Hi
Vaske:
I don't think that code was unstable or if it wasn't performing as intended.
I think you are pretty safe to go with it, there might be some lost connections with JMotif, but this can be repaired. (Josh built his code upon SAX, so, I assume, his code is not broken at all, it just need to be connected by fixing syntax of calls to evolved JMotif API. - I really had no time at that point to do that. Sorry.)
Now, personally, I never worked with billions of series since I can't figure out how to handle hundreds of those :). Thus I simply couldn't advise you about on what is better, but to some extend could point some information: SAX-based methods are not exact, iSAX, in my opinion, approximating things up even more, so it becomes possible to tackle really large data. Thus you have to make decision on your own - if you can afford to loose some of the good results and willing to deal with false positives.

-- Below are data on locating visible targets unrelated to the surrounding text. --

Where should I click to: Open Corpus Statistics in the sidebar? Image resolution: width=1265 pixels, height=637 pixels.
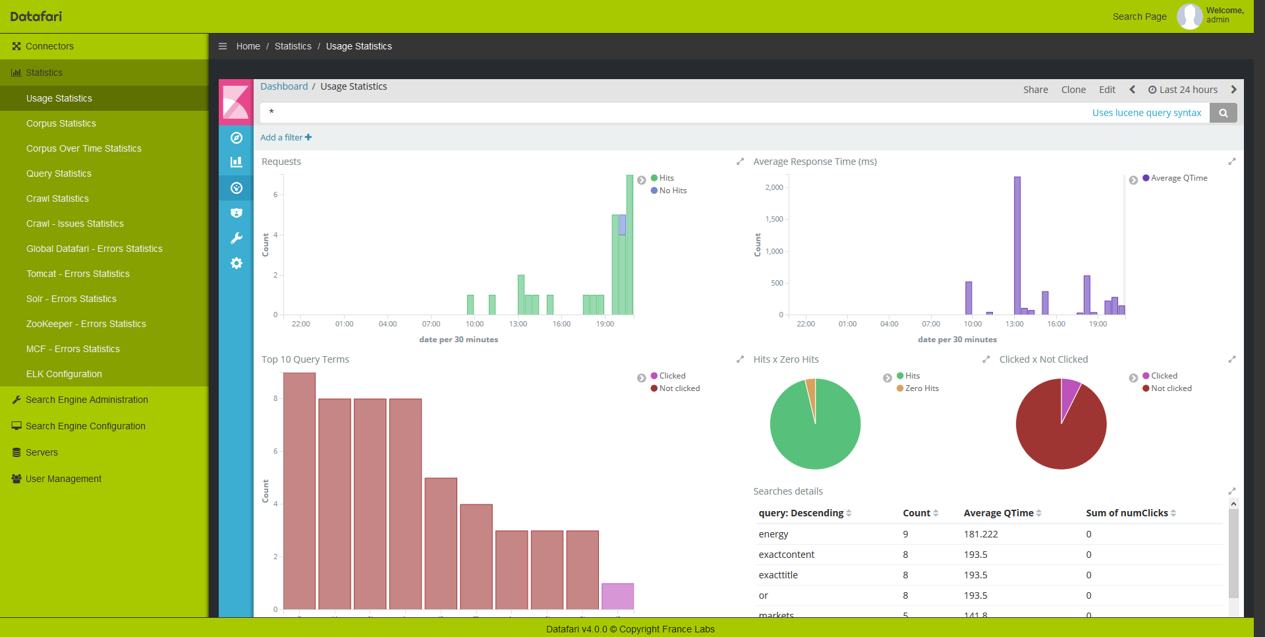click(x=61, y=123)
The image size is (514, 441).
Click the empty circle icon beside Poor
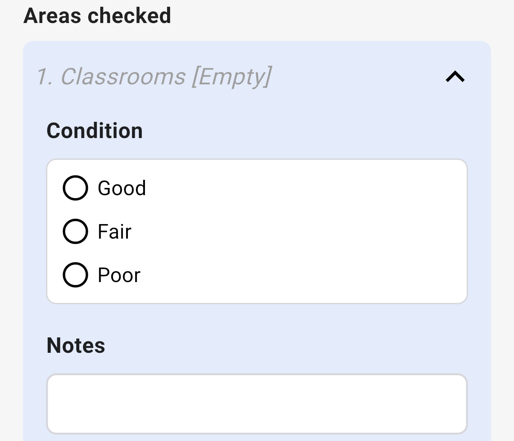(75, 275)
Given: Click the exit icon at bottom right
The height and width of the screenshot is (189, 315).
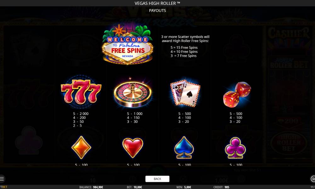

I use SAX to convert timeseries from long real-valued time series of numbers into a dictionary (corpus) of SAX words (terms), then I use tf*idf to build a vector space which, in turn, is used for classification and knowledge discovery (I am after this knowledge - so I can't afford loosing something or getting wrong answers). Within last months I pushed a lot of changes making this possible. In oncoming time, I plan to settle down with codebase, boost test coverage, remove excessive dependencies, organize API of JMotif and "mavenize" the build. I hope to release 1.0 _stable_ version. We have some plans of bringing in Sequitur and n-Grams language models, but there is no one working on high-throughput end - i.e. iSAX. If you would be able to make it running by connecting code back to JMotif, I think you will be better with us in your experimentation than with old codebase.